Ratzinger wittert den Verfall

In einem Dokument wendet sich der Kardinal gegen eingetragene Lebensgemeinschaften für Lesben und Schwule sowie gegen die Homoehe. Er fordert katholische Politiker in aller Welt auf, in ihren Ländern Widerstand gegen solche Regelungen zu leisten

aus Rom MICHAEL BRAUN

„Überlegungen zu den Projekten einer gesetzlichen Anerkennung der Partnerschaften zwischen Homosexuellen“ – schön sachlich präsentiert sich das gestern von Kardinal Joseph Ratzinger veröffentlichte Dokument des Vatikans. Doch kaum heben die Überlegungen an, ist es mit der Neutralität auch schon vorbei. Wie gehabt dekretiert Ratzinger in seiner Eigenschaft als Chef der Glaubenskongregation des Vatikans, dass „jene Partnerschaften schädlich für die richtige Entwicklung der Gesellschaft sind, vor allem wenn ihr effektiver Einfluss auf das gesellschaftliche Gefüge zunehmen sollte“. Soweit nichts Neues im katholischen Kampf gegen Schwule und Lesben, auch wenn die netterweise von Ratzinger „Respekt und Mitleid“ spendiert kriegen.

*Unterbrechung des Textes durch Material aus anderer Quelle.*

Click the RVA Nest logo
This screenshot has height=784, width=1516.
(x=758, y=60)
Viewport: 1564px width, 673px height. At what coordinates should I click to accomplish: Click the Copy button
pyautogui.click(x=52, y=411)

Neu ist allerdings, dass Ratzinger diesmal die Pflichten der katholischen Politiker in den Mittelpunkt rückt. Die sind zum Widerstand gegen die in zahlreichen Ländern sich mehrenden Regelungen zur Gleichstellung homosexueller Partnerschaften mit der traditionellen Ehe aufgerufen. Die „heilige“ Heteroehe habe nun mal die Aufgabe, „die Ordnung der Generationen zu gewährleisten und ist deshalb von eminenter öffentlicher Bedeutung“. Deshalb hätten Katholiken in der Politik gegen alle Gleichstellungsbestrebungen vorzugehen: „Rechtliche Anerkennung homosexueller Partnerschaften oder ihre Gleichstellung mit der Ehe würden nicht nur die Anerkennung abweichenden Verhaltens bedeuten, […] sondern auch Grundwerte verdecken, die zum gemeinsamen Erbe der Menschheit gehören.“ Deshalb gehört sich natürlich erst recht nicht, dass Homos Kinder adoptieren können – das nämlich sei per se „Gewalt gegen die Kinder“.

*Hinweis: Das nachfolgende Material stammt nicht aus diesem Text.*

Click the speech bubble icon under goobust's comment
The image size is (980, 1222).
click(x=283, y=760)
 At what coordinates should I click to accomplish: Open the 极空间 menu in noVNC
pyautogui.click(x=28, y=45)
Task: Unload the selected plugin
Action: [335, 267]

Und wo sich Regelungen zur Homoehe oder zu eingetragenen Lebensgemeinschaften nicht mehr zurückdrehen lassen, haben die frommen Politiker gefälligst darauf hinzuwirken, die „schädlichen Auswirkungen auf die Kultur und die öffentliche Moralität zu vermindern“.

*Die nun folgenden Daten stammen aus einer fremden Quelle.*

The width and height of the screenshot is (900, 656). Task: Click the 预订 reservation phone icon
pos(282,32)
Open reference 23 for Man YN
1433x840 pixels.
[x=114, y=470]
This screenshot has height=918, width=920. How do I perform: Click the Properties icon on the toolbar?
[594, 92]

Die sind nämlich nicht mehr nur in den europäischen Ländern jenseits der Alpen fühlbar, in den Niederlanden und Belgien mit der Homoehe oder in Deutschland mit der eingetragenen Lebensgemeinschaft. Selbst in Italien mehren sich schüchterne Versuche, die Homosexuellen rechtlich mit Heteros gleichzustellen. Bisher konnte sich die katholische Kirche darauf verlassen, dass einerseits die Schwulen und Lesben präsent waren wie anderswo auch – dass sie aber andererseits meist den urkatholischen Umgang mit der Sünde pflegten: Begehe sie ruhig privat, aber rede nicht öffentlich darüber. Doch in letzter Zeit mehrten sich für den Vatikan beunruhigende Signale. In links regierten Kommunen können zusammen lebende Schwule oder Lesben immer häufiger auf dem Rathaus ihre Partnerschaft registrieren lassen. Noch schlimmer für Ratzinger und Co. war, dass mit Bari im letzten Frühjahr erstmals eine rechts regierte Stadt eine solche Regelung beschloss.